---- RAW DATA

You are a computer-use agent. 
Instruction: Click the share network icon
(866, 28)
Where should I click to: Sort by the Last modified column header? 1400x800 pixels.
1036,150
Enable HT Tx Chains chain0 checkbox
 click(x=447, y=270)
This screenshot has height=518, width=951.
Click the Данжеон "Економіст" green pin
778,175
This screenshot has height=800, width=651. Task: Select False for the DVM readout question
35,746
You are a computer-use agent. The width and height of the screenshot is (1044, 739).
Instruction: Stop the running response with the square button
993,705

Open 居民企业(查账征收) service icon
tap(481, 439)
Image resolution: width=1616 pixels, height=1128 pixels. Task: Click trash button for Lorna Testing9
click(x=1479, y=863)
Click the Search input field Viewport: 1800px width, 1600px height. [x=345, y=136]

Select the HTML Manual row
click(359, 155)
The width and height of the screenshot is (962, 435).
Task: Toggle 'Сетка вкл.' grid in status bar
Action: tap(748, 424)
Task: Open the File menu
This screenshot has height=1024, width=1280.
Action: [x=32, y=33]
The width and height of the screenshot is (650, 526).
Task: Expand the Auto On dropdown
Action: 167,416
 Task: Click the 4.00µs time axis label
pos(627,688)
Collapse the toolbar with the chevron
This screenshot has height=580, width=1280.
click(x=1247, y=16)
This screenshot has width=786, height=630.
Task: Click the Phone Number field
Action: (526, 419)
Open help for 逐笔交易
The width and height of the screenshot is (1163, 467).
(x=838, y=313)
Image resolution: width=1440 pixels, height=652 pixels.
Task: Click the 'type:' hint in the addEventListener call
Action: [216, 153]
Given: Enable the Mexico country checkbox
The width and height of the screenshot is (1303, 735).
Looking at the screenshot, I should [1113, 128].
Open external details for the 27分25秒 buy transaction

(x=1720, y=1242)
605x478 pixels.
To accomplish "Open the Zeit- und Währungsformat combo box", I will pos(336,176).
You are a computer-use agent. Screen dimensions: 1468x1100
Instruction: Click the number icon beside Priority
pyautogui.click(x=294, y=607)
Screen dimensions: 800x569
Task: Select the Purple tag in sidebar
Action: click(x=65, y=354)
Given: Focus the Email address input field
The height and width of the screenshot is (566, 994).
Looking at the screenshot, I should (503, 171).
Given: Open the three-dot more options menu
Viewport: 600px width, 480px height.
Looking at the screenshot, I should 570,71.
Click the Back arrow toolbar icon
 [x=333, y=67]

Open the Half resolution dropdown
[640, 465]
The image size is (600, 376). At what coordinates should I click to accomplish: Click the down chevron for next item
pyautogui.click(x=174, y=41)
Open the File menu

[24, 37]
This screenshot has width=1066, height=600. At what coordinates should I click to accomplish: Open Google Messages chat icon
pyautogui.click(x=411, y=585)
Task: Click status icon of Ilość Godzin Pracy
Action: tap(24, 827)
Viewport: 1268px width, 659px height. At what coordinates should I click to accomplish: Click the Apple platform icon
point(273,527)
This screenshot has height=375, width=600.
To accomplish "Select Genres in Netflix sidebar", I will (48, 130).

--------

ASSIGNMENT
Among the lines above, find the ones containing "computer" and copy them.

REPLY
You are a computer-use agent. 
You are a computer-use agent. The width and height of the screenshot is (1044, 739).
You are a computer-use agent. Screen dimensions: 1468x1100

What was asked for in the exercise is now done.